PROBLEM REQUIREMENTS =>
Write out the records word for word, beginning at the line that contains "Where should I" and continuing through the end of the records. Omit the pictures from your answer.

DATA FOR THE TASK =>

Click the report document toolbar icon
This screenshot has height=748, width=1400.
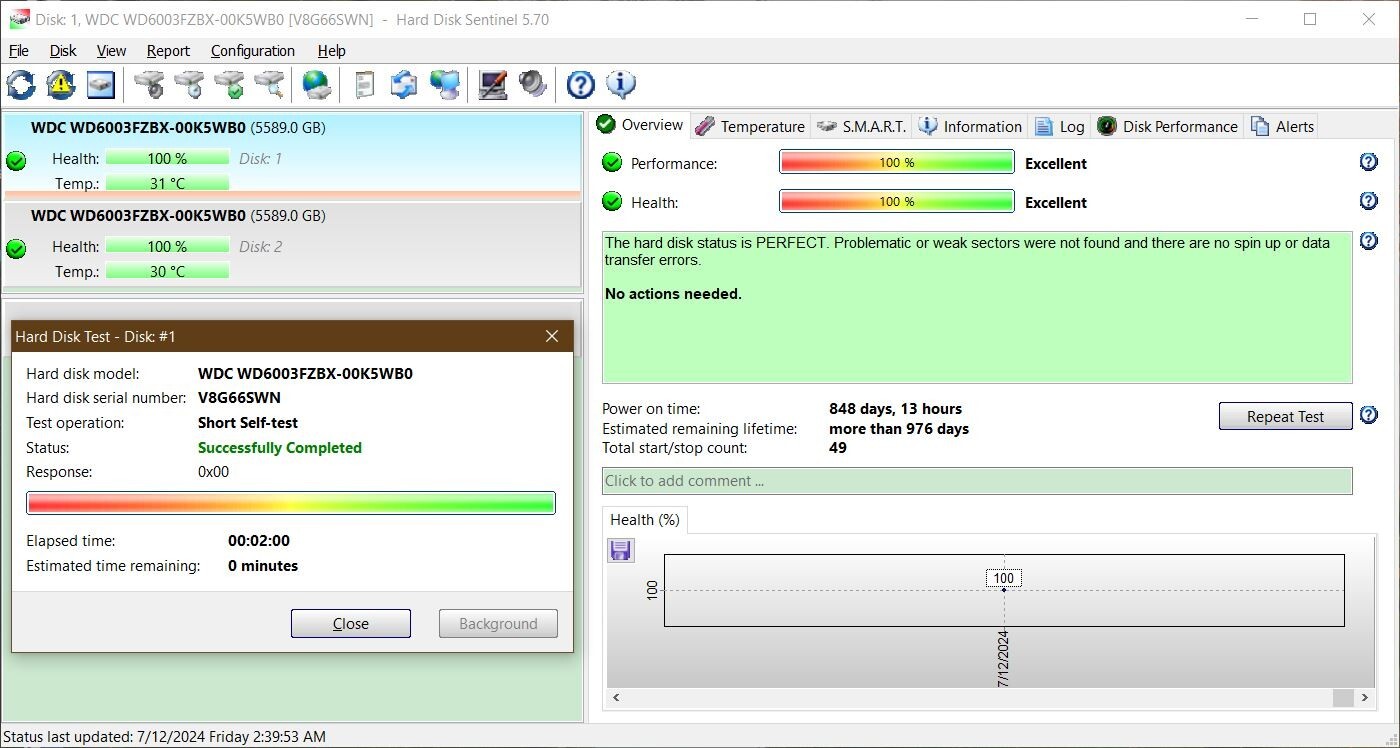(x=364, y=84)
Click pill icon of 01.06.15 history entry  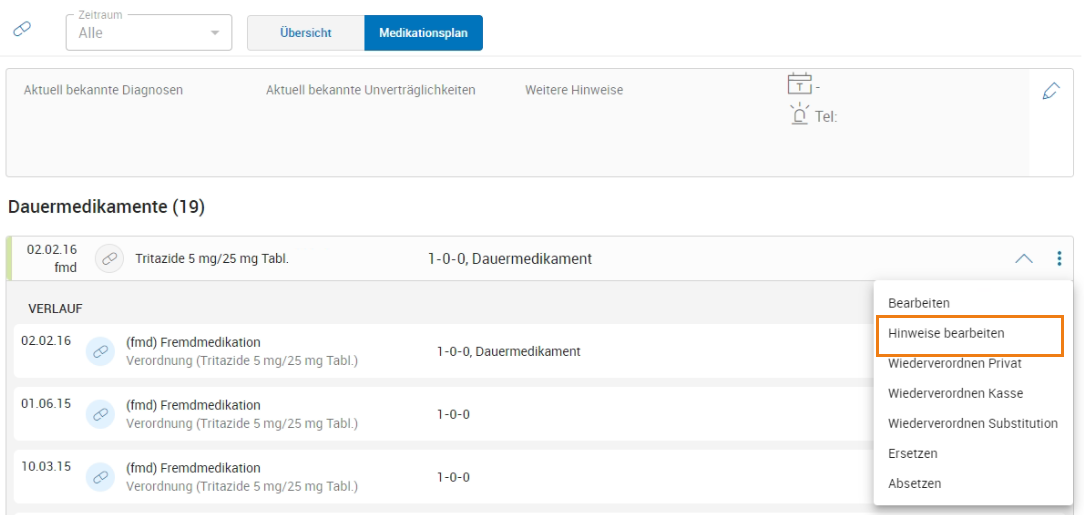[100, 414]
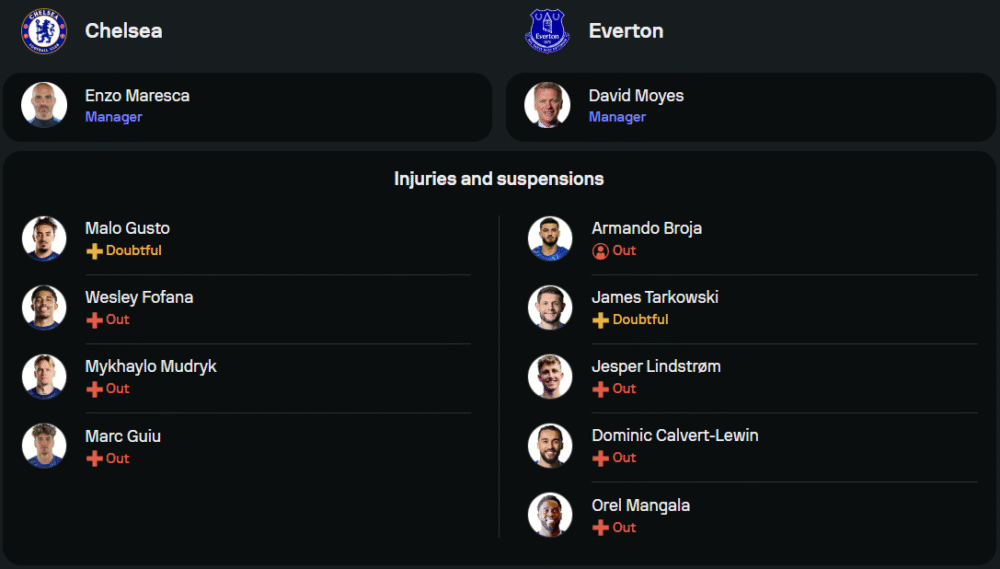The width and height of the screenshot is (1000, 569).
Task: Click the Chelsea club crest icon
Action: tap(43, 30)
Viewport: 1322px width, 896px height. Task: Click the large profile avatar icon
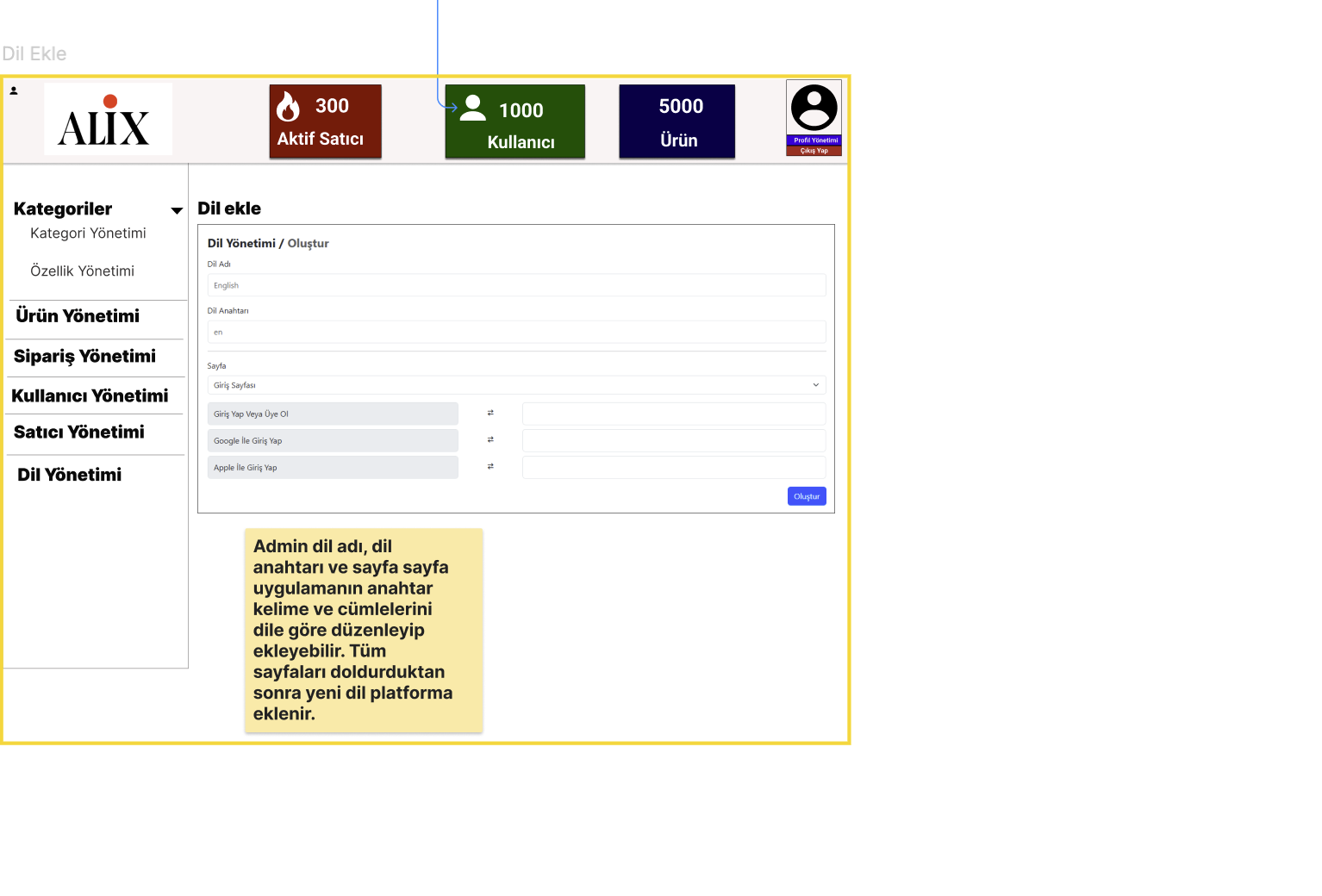814,107
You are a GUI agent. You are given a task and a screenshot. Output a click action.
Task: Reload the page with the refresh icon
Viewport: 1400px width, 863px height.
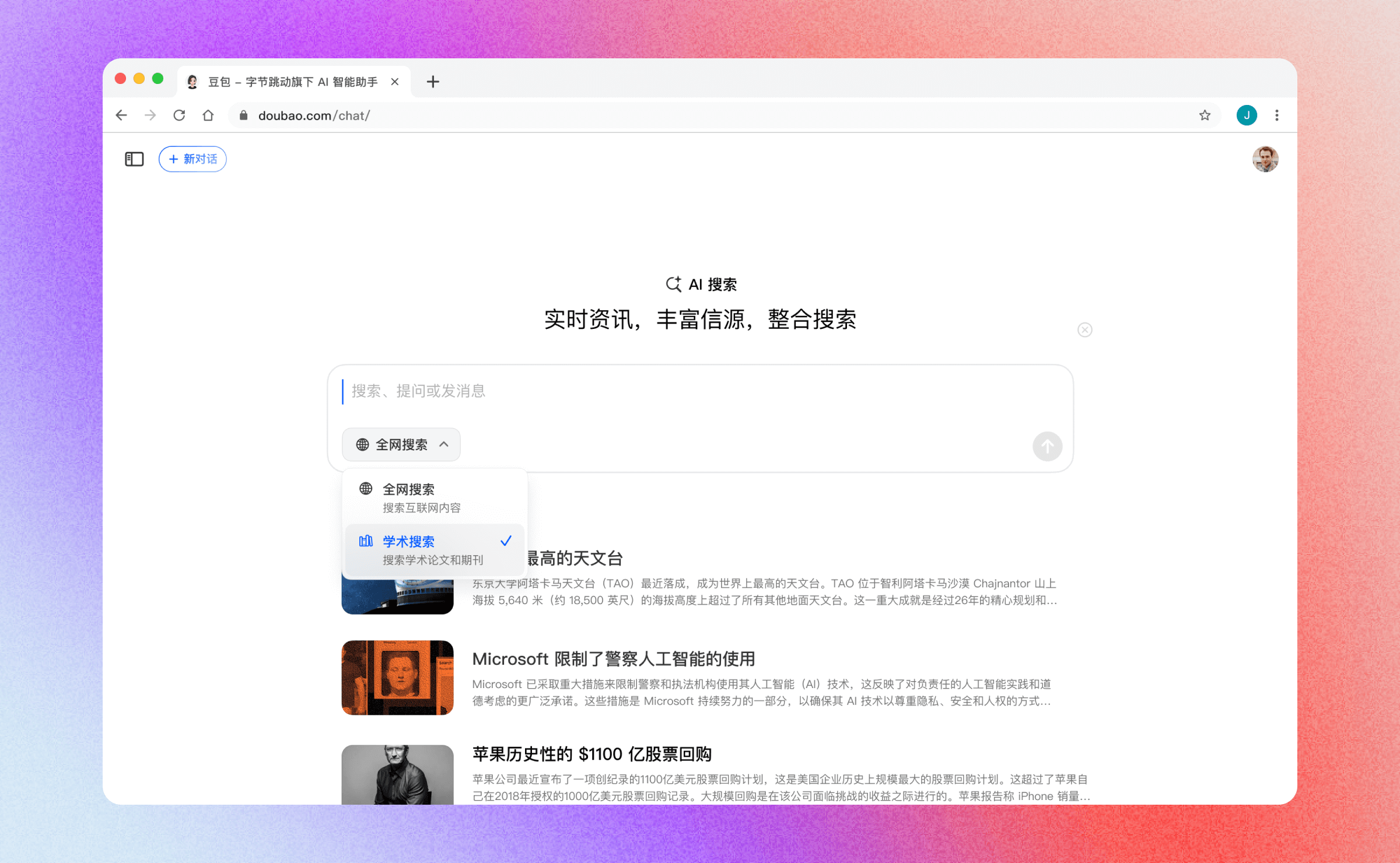coord(178,115)
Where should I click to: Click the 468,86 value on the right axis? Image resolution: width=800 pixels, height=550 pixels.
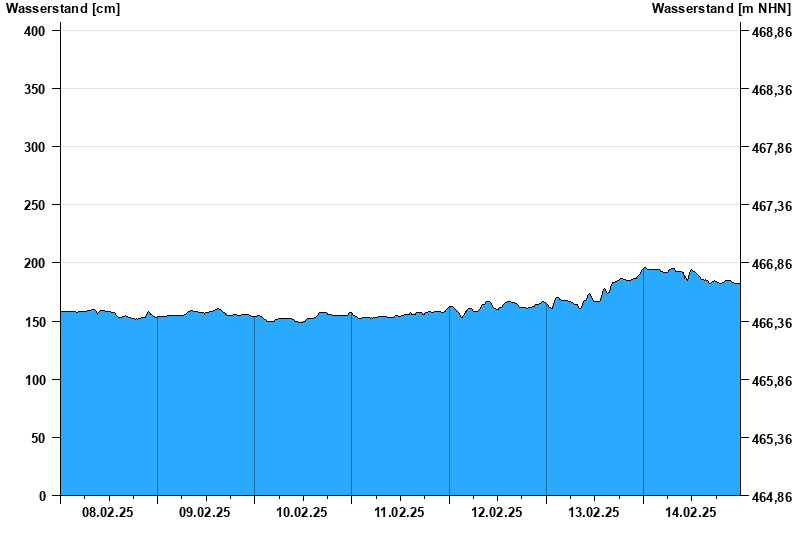point(771,32)
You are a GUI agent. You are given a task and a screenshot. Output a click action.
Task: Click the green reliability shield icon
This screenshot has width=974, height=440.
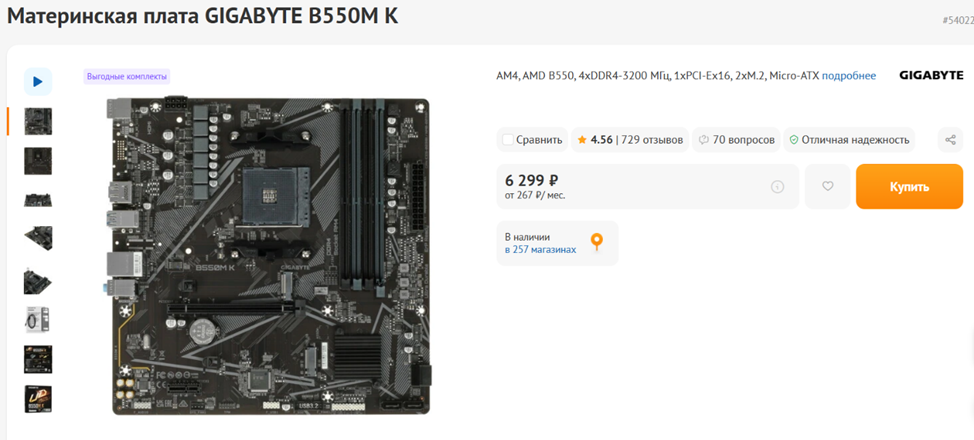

REPLY =>
Where should I click to: Click the 468,86 value on the right axis? Image resolution: width=800 pixels, height=550 pixels.
point(771,32)
You are a GUI agent. You are given a task and a screenshot. Output a click action.
Task: Click the green reliability shield icon
This screenshot has width=974, height=440.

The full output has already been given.